##### Task input #####

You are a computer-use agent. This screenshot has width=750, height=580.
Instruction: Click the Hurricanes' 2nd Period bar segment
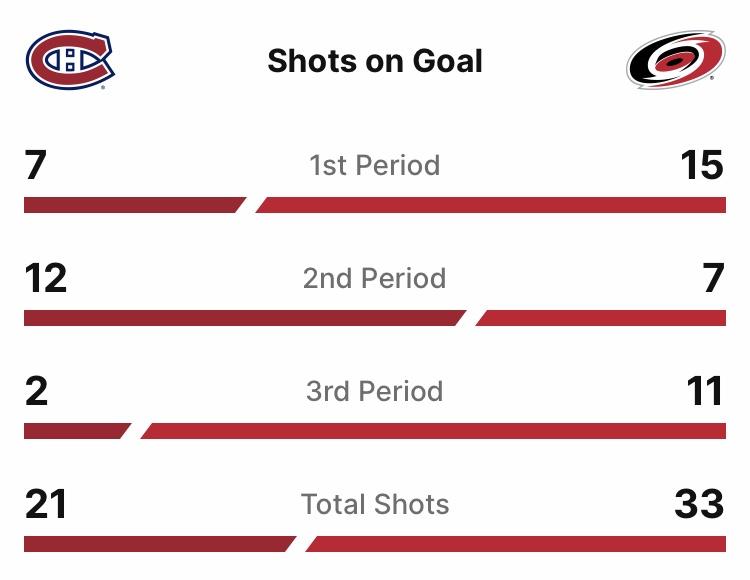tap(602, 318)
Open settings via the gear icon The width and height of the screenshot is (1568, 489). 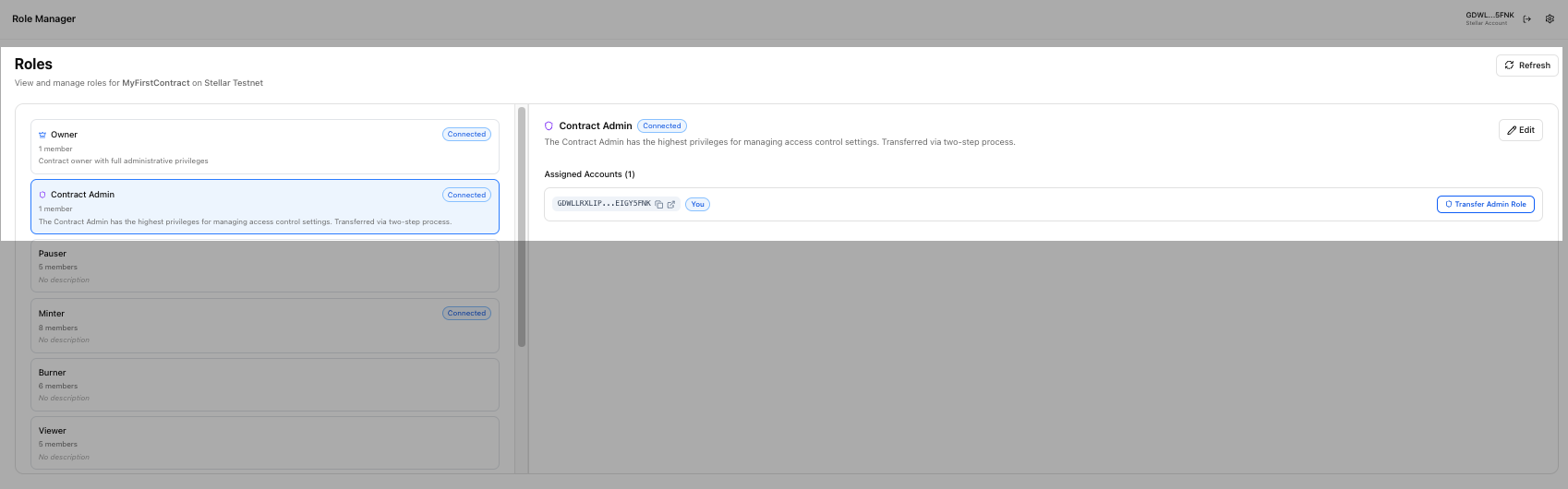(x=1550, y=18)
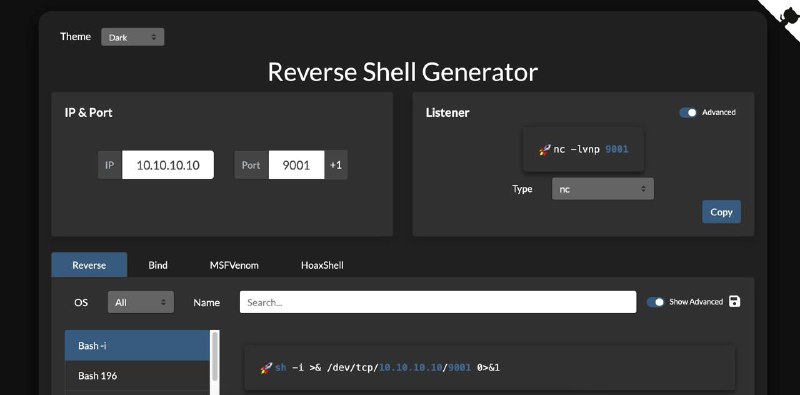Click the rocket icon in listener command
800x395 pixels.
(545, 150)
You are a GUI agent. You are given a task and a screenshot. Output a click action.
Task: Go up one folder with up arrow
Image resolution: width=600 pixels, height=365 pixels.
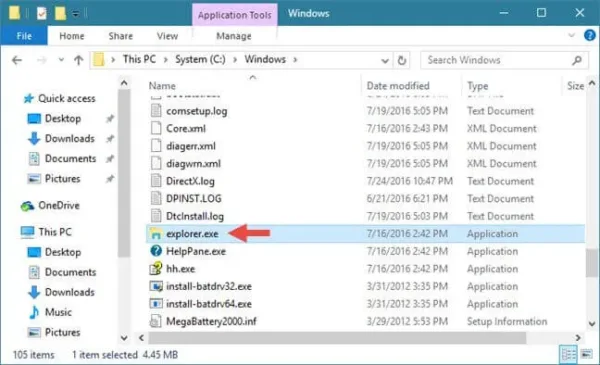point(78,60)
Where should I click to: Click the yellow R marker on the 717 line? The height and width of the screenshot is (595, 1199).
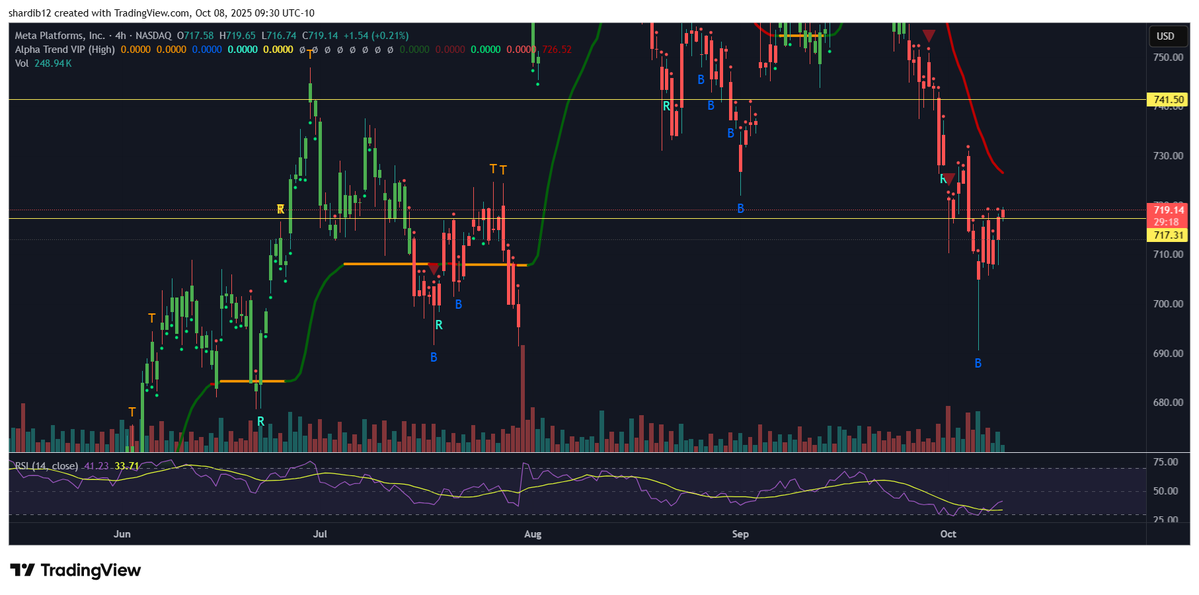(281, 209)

#####

__Exercise brief__:
Give an exact copy of the line containing "Where should I" and every line after it through the end of the entries. Pictures are to be dropped.

__Response for this exercise__:
Where should I click to: Click the yellow R marker on the 717 line? The height and width of the screenshot is (595, 1199).
(281, 209)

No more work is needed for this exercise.